• DIRECTIVE:
Convert each line of the data below into a string in a JSON list, with one string per line and blank lines left out.

++++++++++++++++++++

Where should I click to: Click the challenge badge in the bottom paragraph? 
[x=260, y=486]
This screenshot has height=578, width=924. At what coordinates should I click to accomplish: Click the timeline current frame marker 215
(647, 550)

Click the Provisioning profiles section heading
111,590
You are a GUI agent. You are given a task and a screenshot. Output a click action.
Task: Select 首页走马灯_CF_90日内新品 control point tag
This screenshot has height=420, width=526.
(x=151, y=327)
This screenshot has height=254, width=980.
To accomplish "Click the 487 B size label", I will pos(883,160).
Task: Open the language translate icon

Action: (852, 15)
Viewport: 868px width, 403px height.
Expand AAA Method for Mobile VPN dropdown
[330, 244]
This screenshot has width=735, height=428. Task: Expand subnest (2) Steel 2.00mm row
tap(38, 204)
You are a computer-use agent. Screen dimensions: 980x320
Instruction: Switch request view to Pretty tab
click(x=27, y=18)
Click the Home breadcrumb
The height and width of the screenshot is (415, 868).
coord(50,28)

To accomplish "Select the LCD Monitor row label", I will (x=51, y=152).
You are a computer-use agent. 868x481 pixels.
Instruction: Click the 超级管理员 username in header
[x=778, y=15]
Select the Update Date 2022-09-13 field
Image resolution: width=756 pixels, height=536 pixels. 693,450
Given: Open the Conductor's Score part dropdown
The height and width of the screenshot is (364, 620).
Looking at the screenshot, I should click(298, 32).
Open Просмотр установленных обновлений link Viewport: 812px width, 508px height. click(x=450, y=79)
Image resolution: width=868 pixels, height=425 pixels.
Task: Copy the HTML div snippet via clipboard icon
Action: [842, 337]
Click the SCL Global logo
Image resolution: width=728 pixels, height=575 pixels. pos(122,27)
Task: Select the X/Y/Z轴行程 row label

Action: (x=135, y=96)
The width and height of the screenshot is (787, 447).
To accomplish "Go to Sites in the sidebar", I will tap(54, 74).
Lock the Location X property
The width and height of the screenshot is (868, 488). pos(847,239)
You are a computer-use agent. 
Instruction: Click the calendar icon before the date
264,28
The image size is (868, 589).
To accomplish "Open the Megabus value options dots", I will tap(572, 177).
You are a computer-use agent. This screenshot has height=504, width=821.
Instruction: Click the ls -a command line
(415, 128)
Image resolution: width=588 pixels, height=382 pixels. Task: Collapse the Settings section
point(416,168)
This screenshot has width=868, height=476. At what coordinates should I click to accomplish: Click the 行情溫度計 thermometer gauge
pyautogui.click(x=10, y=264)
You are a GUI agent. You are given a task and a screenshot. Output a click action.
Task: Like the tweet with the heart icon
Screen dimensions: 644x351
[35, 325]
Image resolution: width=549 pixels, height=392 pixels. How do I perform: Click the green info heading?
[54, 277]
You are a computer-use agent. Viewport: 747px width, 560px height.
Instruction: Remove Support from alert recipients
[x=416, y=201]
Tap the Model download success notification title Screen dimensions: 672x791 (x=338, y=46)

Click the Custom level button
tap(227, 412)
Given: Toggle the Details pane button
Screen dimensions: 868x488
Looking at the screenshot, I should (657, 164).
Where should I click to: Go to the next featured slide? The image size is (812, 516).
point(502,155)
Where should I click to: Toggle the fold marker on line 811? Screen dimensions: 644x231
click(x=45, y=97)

++++++++++++++++++++

• FINISHED ANSWER:
[
  "Where should I click to: Click the challenge badge in the bottom paragraph? ",
  "[x=260, y=486]",
  "This screenshot has height=578, width=924. At what coordinates should I click to accomplish: Click the timeline current frame marker 215",
  "(647, 550)",
  "Click the Provisioning profiles section heading",
  "111,590",
  "You are a GUI agent. You are given a task and a screenshot. Output a click action.",
  "Task: Select 首页走马灯_CF_90日内新品 control point tag",
  "This screenshot has height=420, width=526.",
  "(x=151, y=327)",
  "This screenshot has height=254, width=980.",
  "To accomplish \"Click the 487 B size label\", I will pos(883,160).",
  "Task: Open the language translate icon",
  "Action: (852, 15)",
  "Viewport: 868px width, 403px height.",
  "Expand AAA Method for Mobile VPN dropdown",
  "[330, 244]",
  "This screenshot has width=735, height=428. Task: Expand subnest (2) Steel 2.00mm row",
  "tap(38, 204)",
  "You are a computer-use agent. Screen dimensions: 980x320",
  "Instruction: Switch request view to Pretty tab",
  "click(x=27, y=18)",
  "Click the Home breadcrumb",
  "The height and width of the screenshot is (415, 868).",
  "coord(50,28)",
  "To accomplish \"Select the LCD Monitor row label\", I will (x=51, y=152).",
  "You are a computer-use agent. 868x481 pixels.",
  "Instruction: Click the 超级管理员 username in header",
  "[x=778, y=15]",
  "Select the Update Date 2022-09-13 field",
  "Image resolution: width=756 pixels, height=536 pixels. 693,450",
  "Given: Open the Conductor's Score part dropdown",
  "The height and width of the screenshot is (364, 620).",
  "Looking at the screenshot, I should click(298, 32).",
  "Open Просмотр установленных обновлений link Viewport: 812px width, 508px height. click(x=450, y=79)",
  "Image resolution: width=868 pixels, height=425 pixels.",
  "Task: Copy the HTML div snippet via clipboard icon",
  "Action: [842, 337]",
  "Click the SCL Global logo",
  "Image resolution: width=728 pixels, height=575 pixels. pos(122,27)",
  "Task: Select the X/Y/Z轴行程 row label",
  "Action: (x=135, y=96)",
  "The width and height of the screenshot is (787, 447).",
  "To accomplish \"Go to Sites in the sidebar\", I will tap(54, 74).",
  "Lock the Location X property",
  "The width and height of the screenshot is (868, 488). pos(847,239)",
  "You are a computer-use agent. ",
  "Instruction: Click the calendar icon before the date",
  "264,28",
  "The image size is (868, 589).",
  "To accomplish \"Open the Megabus value options dots\", I will tap(572, 177).",
  "You are a computer-use agent. This screenshot has height=504, width=821.",
  "Instruction: Click the ls -a command line",
  "(415, 128)",
  "Image resolution: width=588 pixels, height=382 pixels. Task: Collapse the Settings section",
  "point(416,168)",
  "This screenshot has width=868, height=476. At what coordinates should I click to accomplish: Click the 行情溫度計 thermometer gauge",
  "pyautogui.click(x=10, y=264)",
  "You are a GUI agent. You are given a task and a screenshot. Output a click action.",
  "Task: Like the tweet with the heart icon",
  "Screen dimensions: 644x351",
  "[35, 325]",
  "Image resolution: width=549 pixels, height=392 pixels. How do I perform: Click the green info heading?",
  "[54, 277]",
  "You are a computer-use agent. Viewport: 747px width, 560px height.",
  "Instruction: Remove Support from alert recipients",
  "[x=416, y=201]",
  "Tap the Model download success notification title Screen dimensions: 672x791 (x=338, y=46)",
  "Click the Custom level button",
  "tap(227, 412)",
  "Given: Toggle the Details pane button",
  "Screen dimensions: 868x488",
  "Looking at the screenshot, I should (657, 164).",
  "Where should I click to: Go to the next featured slide? The image size is (812, 516).",
  "point(502,155)",
  "Where should I click to: Toggle the fold marker on line 811? Screen dimensions: 644x231",
  "click(x=45, y=97)"
]